8月某日、週刊誌の『女性自身』に、
「口臭がキツくなる生活習慣の3択クイズ」が掲載されました。
コロナが蔓延してもうすぐ2年、雑誌・WEB記事・テレビ取材など、メッキリ減ってしまいました。
口臭をテレビで取り上げる時、どうしても、患者さんの口の前に来て、「ハァー」とやってもらう「絵」が必要になってきます。
この行為が、感染と非常に密接に関連してくるので、こうしたシーンをテレビで流してしまうと、視聴者から「コロナ禍で、何をしているんだ!」と言う意見が出て、番組自体が、大炎上してしまう事にもなりかねません。
番組的に、非常にまずい訳です。
そんな中、以前に女性自身の雑誌取材でお世話になったライターさんから、
「久しぶりに口臭の企画を出したら、編集部の企画が通った」
という連絡が入り、めでたく、雑誌に掲載されました。
今回は、「クイズ形式」になっています。
殆どの設問は、このブログで紹介したものがベースになっています。こんな所にも、日頃から口臭ネタをアップしているメリットがある訳ですね。
それぞれの設問の回答は、誌上で確認して頂くとして、
今回は、「嗅覚と漢方薬」について、最新の知見をご案内したいと思います。
今までも、「鼻炎」「鼻つまり」などを主治する漢方薬は市場にありました。具体的には、
「辛夷清肺湯」(しんいせいはいとう)
「小青竜湯」(しょうせいりゅうとう)
「荊芥連翹湯」(けいがいれんぎょうとう)
「葛根湯加川芎辛夷」(かっこんとうかせんきゅうしんい)
などです。
どれも、体質別に証の見立てを誤らなければ、良く効く処方です。
しかしながら、「失われた嗅覚を回復させる」明確な効能を持った漢方薬はありませんでした。

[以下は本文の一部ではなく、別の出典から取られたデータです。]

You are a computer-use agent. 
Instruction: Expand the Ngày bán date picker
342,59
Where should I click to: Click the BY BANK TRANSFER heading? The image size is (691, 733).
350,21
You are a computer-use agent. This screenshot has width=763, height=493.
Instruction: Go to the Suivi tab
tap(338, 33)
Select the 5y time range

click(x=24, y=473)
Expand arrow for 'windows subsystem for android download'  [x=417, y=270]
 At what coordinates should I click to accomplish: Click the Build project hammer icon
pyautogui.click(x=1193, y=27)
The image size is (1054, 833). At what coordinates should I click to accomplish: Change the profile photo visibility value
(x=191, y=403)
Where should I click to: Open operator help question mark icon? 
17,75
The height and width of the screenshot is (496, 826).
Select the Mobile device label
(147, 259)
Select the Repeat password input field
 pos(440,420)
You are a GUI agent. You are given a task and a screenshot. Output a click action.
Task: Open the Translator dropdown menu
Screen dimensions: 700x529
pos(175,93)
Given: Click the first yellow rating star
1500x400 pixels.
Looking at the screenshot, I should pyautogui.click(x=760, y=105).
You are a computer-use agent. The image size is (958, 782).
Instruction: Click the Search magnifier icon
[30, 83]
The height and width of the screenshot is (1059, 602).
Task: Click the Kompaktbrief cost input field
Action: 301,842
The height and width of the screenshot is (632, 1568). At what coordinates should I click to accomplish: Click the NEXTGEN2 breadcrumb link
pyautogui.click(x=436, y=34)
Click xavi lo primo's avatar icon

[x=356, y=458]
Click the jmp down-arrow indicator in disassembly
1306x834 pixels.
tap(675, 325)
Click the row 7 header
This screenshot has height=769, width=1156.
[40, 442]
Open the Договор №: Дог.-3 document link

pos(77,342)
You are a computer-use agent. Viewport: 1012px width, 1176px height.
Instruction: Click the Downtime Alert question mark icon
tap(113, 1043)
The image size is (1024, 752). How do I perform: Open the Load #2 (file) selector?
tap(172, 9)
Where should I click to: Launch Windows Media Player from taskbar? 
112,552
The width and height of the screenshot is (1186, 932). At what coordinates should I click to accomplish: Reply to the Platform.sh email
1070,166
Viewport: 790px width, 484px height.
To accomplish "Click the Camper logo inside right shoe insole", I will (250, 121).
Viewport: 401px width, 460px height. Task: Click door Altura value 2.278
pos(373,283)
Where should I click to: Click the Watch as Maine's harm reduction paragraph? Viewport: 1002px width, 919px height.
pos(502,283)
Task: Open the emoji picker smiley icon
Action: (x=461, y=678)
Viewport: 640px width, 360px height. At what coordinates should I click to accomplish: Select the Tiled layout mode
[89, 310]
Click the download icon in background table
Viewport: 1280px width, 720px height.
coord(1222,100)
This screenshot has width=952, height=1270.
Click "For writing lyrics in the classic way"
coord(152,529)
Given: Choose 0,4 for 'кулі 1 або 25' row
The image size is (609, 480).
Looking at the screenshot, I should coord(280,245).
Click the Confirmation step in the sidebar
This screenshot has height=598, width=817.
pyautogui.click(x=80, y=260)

コロナウィルスに感染した事により、後遺症として嗅覚が失われてしまう方が出ています。ワインのソムリエ、調理師、調香師などを生業とする方にとっては、まさに死活問題に成り兼ねないリスクを抱えています。
そんな中、コタローから、「麗沢通気湯加辛夷」(れいたくつうきかしんい)と言う漢方薬が販売されました。
過去の症例報告で、外傷により、嗅覚が全消失した患者にも奏功しているので、嗅覚が失われて困っている方には、試してみる価値のある処方です。論文にもなっているので、効能が見込めると思います。
https://www.jstage.jst.go.jp/article/kampomed/61/5/61_5_718/_article/-char/ja/
処方構成は、
●黄耆(オウギ)、白芷(ビャクシ):各3.2g、
●独活(ドッカツ)、葛根(カッコン)、蒼朮(ソウジュツ)、防風(ボウフウ)、辛夷(シンイ)、羌活(キョウカツ):各2,4g
●升麻(ショウマ)、山椒(サンショウ)、生姜(ショウキョウ)、甘草(カンゾウ)、麻黄(マオウ)、大棗(タイソウ):各0.8g
となっています。
元々は、麗沢通気湯と言う漢方薬がありましたが、コタローから発売されたものは、辛夷を加える事で、パワーアップしています。
口臭を気にしている方の中には、「自分の嗅覚が全く感じない…」と、訴える方もいます。
自分のニオイを感じる事は出来ないのに、口臭がある…と、悩んでいる訳です。
そうした患者さんは、日常生活における、相手の素振りで、見当をつけている訳です。
実際に、口臭測定器で測定した時に、臭気が確認され、なおかつ、嗅覚が衰えている患者さんに対し、あくまでも、口臭を主治する目的で、本剤を試してみようと思っています。